Prima che fosse troppo tardi

Siamo all’inizio degli anni Novanta: il muro di Berlino è appena crollato, portandosi dietro la “cortina di ferro”; l’Unione Sovietica è sul punto di dissolversi, lasciando il mondo brevemente orfano del grande nemico comune contro cui coalizzarsi; la Jugoslavia di Tito scivola rapidamente fuori dal federalismo, in una corsa di lì a poco sfrenata verso l’indipendenza.
Divko Buntic (il sempre bravissimo Miki Manojlovic) decide di rientrare in Erzegovina dopo vent’anni di “esilio” in Germania. Torna, come tutti gli emigranti, deciso a fare bella mostra del suo successo e della nuova posizione che i Deutschmark gli garantiscono nel villaggio natale: arriva alla guida di una Mercedes rosso fiammante, accompagnato da una fidanzata giovane e fin troppo “moderna”, Azra (Jelena Stupljanin), e da Bonny, il suo gatto nero portafortuna.

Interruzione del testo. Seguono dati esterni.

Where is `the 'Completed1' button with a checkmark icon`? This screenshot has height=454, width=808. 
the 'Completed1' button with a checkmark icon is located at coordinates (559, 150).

Come prima cosa Divko fa sfrattare sua moglie Lucija (Mira Furlan) dalla casa di famiglia in cui era rimasta ad abitare durante la sua assenza e ne riprende possesso come niente fosse, con la pentola della minestra sul fuoco; poi cerca di conquistarsi l’affetto del figlio Martin (Boris Ler), che non aveva mai conosciuto e con il quale non aveva mai cercato di mettersi in contatto. In teoria, Divko è tornato per “sistemare le carte del divorzio” e sposare Azra, ma in pratica sembra che il suo scopo sia tormentare Lucija; il fatto è che i due, da ragazzi, si amavano follemente, benché lei appartenesse a una famiglia di partigiani (comunisti) e lui ad una di ustascia (croati ultranazionalisti e fascisti): “come Romeo e Giulietta – spiega Martin – solo che sopravvivono e si odiano”.

Divko era fuggito dalla Jugoslavia proprio a causa di questa storia familiare, temendo le rappresaglie dei compagni comunisti durante il servizio militare; ma dall’estero ha poi sostenuto finanziariamente l’opposizione al regime socialista e la “causa croata” – fino a quando tutto questo investimento non comincia a rivoltarglisi contro.
Danis Tanovic racconta una storia domestica per niente epica, ambientata in un’estate assolata e sonnolenta, popolata di caratteri minori (ma perfettamente rappresentativi) che fanno parte, in un modo o in un altro, della famiglia: il vecchio sindaco che porta in salvo il busto di Tito, il capitano dell’esercito che non riesce a definirsi serbo invece che jugoslavo, il nuovo sindaco che applica sempre la legge dalla parte del più forte, il migliore amico che si perde nella tuta mimetica; persino il gatto, che a un certo punto decide di partire da solo a esplorare il mondo.

Il film è una specie di “istantanea” scattata su quel lato della Bosnia-Erzegovina – quello vicino alla Croazia – un attimo prima che fosse troppo tardi. Di quelle che si scattano per caso e solo dopo, ritrovandole a distanza di tempo, ci si accorge che hanno fissato dettagli cruciali, che allora sembravano insignificanti. Una tragifarsa sull’amore, la famiglia (il sangue che non è acqua) il mondo che cambia troppo velocemente e certe cose che invece non cambiano mai – come Cirkus Columbia, la vecchia giostra del paese; piena di ironia “alla balcanica” sottile, nera e leggermente assurda.
Senza retorica pacifista, senza elogio della convivenza a tutti i costi; dal regista dello straordinario No Man’s Land, una storia ambientata quando ancora l’idea che si potesse bombardare il ponte di Mostar sembrava impensabile per chiunque. Nelle sale italiane a fine maggio.

Cirkus Columbia
Bosnia-Herzegovina, Francia, Gran Bretagna, Germania, Slovenia, Belgio, Serbia 2010
regia di Danis Tanovic
con Miki Manojlovic, Boris Ler, Mira Furlan, Milan Strljic, Jelena Stupljanin.